Brussels is considering scrapping the troika that supervises Greek reforms to allow Athens to pursue its own plan to bolster the economy in return for a drip-feed of debt relief, European officials say.
The discussion, still in its early stages, will gather pace as Greece and its euro zone backers chart a new course for the country with its second European bailout program due to end later in 2014.
Dismantling the troika, a trio made up of the European Commission, European Central Bank and International Monetary Fund and likened by some in Greece to the German Nazi occupation, would likely be central to the new plan for Athens.
After Ireland and Portugal exited bailouts earlier this year, the EU/IMF inspectorate is now only active with Greece and Cyprus and many experts have expected Athens to require further help.

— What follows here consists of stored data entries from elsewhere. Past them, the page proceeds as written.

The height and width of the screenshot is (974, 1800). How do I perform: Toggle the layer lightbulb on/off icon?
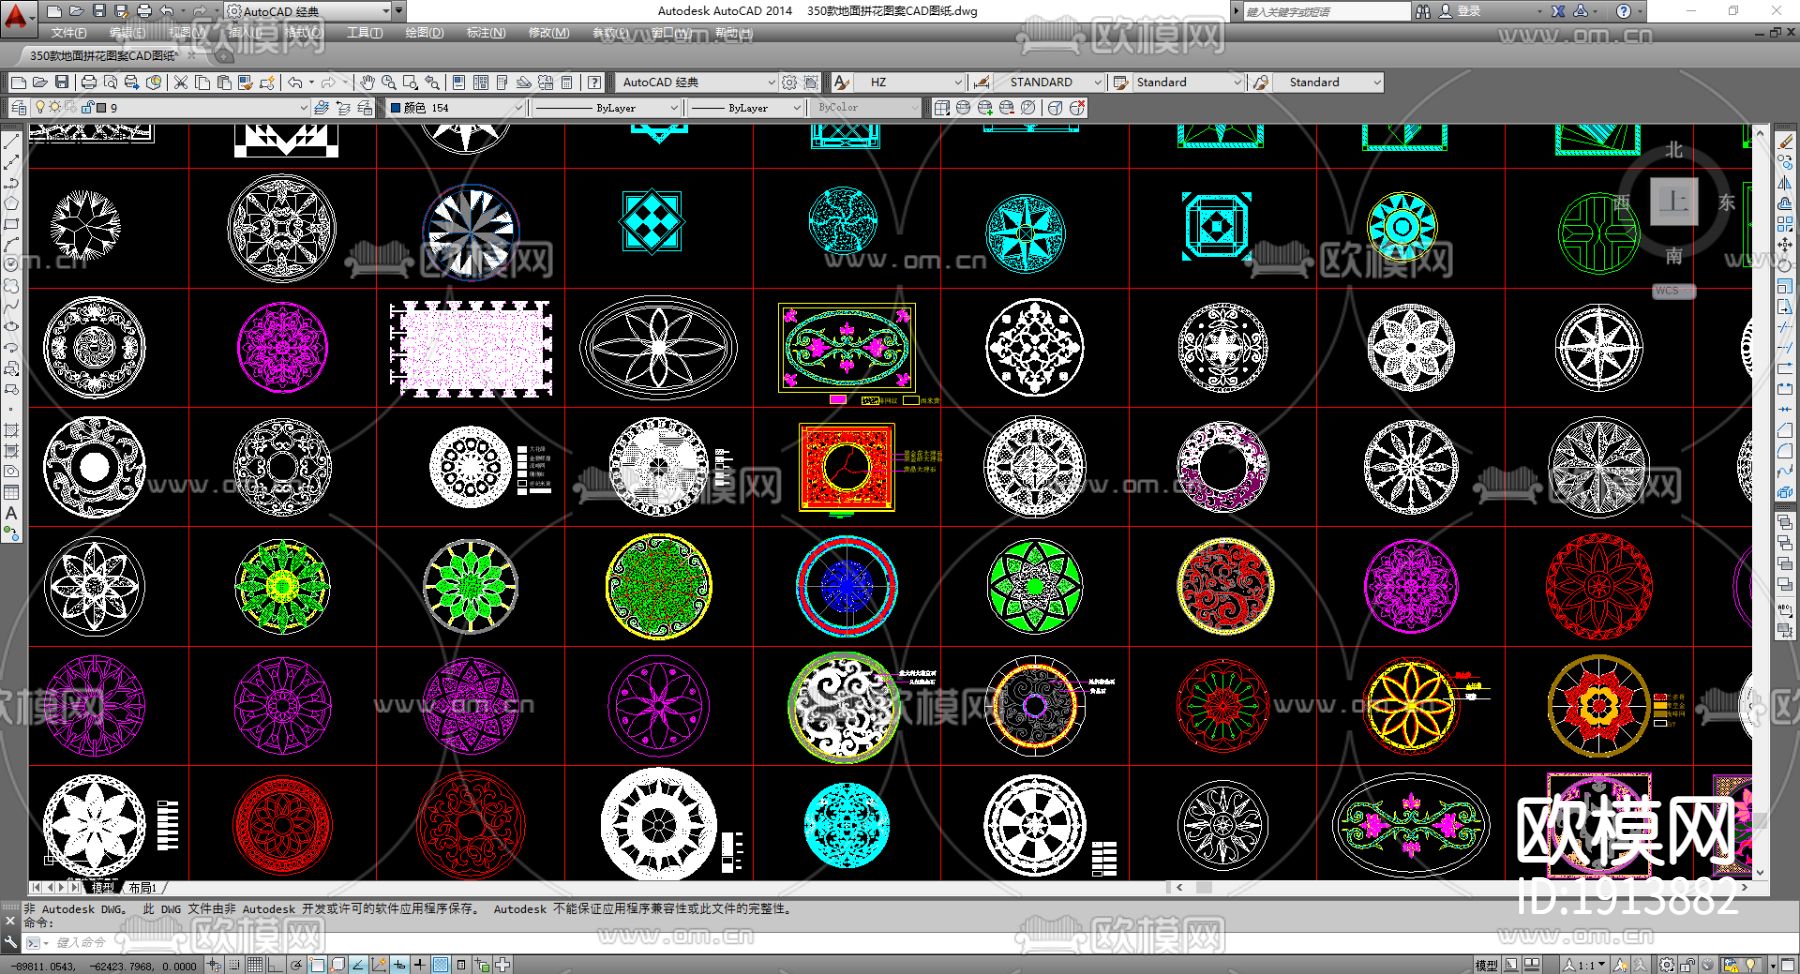[x=40, y=107]
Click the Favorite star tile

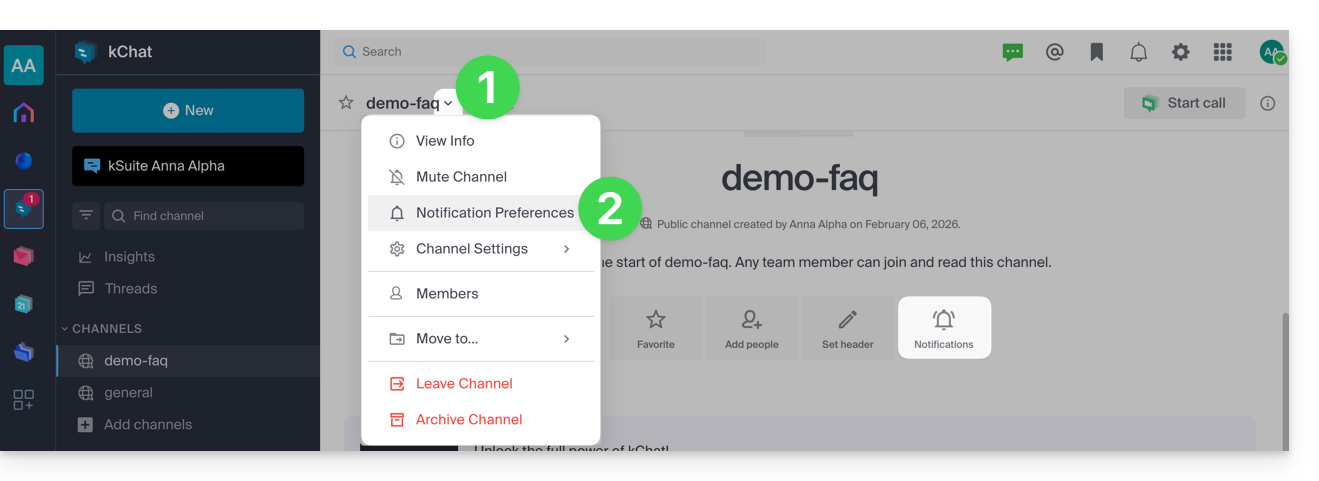[x=655, y=328]
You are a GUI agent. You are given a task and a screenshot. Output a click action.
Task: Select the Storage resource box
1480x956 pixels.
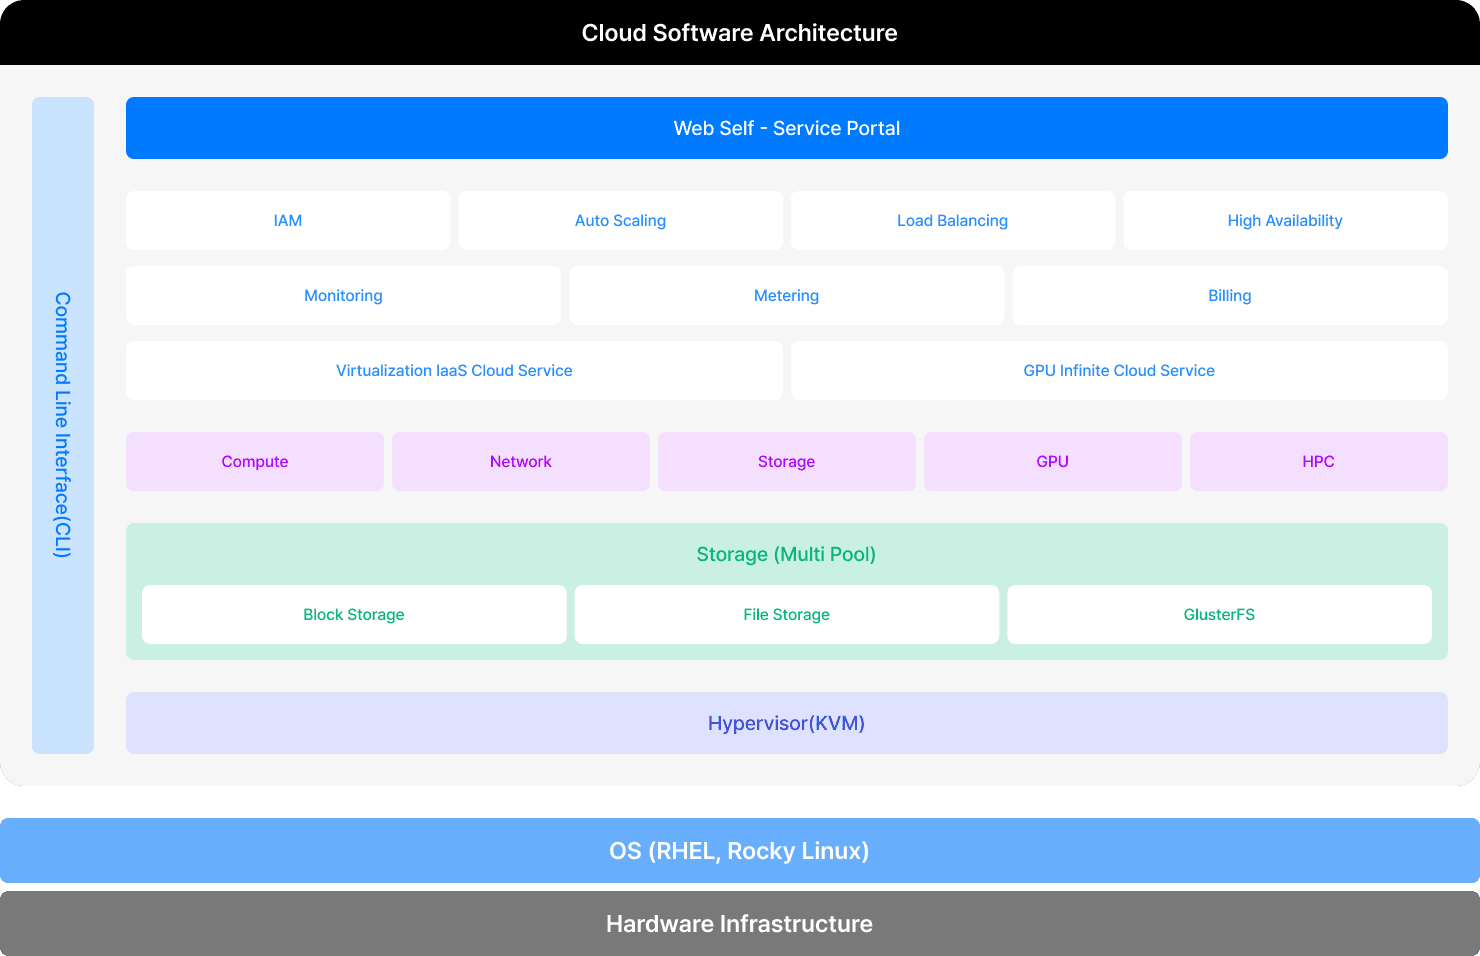point(786,461)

Switching to a 'reform-for-debt-relief' scheme with lighter supervision could sooth public frustration and help bolster the coalition government at the expense of far-left opponent Syriza, which has promised to tear up Greece's international bailout agreement and is leading in the polls.
National elections could come as early as next year and a Syriza-led government would present a headache for the euro zone.
Under the latest thinking, policing by the troika could be replaced by a special task force from the European Commission with biannual check-ups rather than every three months, provided Greece does not require fresh funds.
In return, Athens would commit to a six-year plan of reform, where milestones would be rewarded with debt relief, such as extending the time for repayment, rather than granting additional loans.
"There would be no troika," said one official familiar with the matter, who asked not to be named.
"There must be Greek ownership of reform. The Greeks have until October to come up with a program, which would be decided by December for the start of 2015."
As a fall-back, Greece could be given a precautionary line of credit from the euro zone, a second official said. If it was used, stricter supervision of Greece would resume.
The IMF would meanwhile continue its own bailout program until 2016, continuing to exert influence on Athens.
"It was a mistake not to give Portugal a precautionary credit line," the official said, referring to Lisbon's conclusion of its bailout without such back-up. "You couldn't make the same mistake with Greece."
Growth not austerity
Scrapping the troika would mark the end of a model of enforcing economic reform in Athens that many in Greece and the European Parliament have criticized as heavy handed.
A crucial review of Greece's bailout by the troika will begin with talks in Paris in September after Athens argued that lengthy audits in the Greek capital hurt the country's morale.
Crucially, the new Greek program would be dubbed one for 'growth and employment' instead of having a focus on budget savings. It would be drafted in the first instance by Athens rather than officials in Brussels or elsewhere.
One potential benefit of the Greeks owning their own program could be to get acceptance at home for economic reforms, if they are not seen to be imposed from outside.
The launch of the new six-year plan would allow the European Central Bank, where policymakers believe its new function as bank supervisor would rule out a role in the troika, to quit.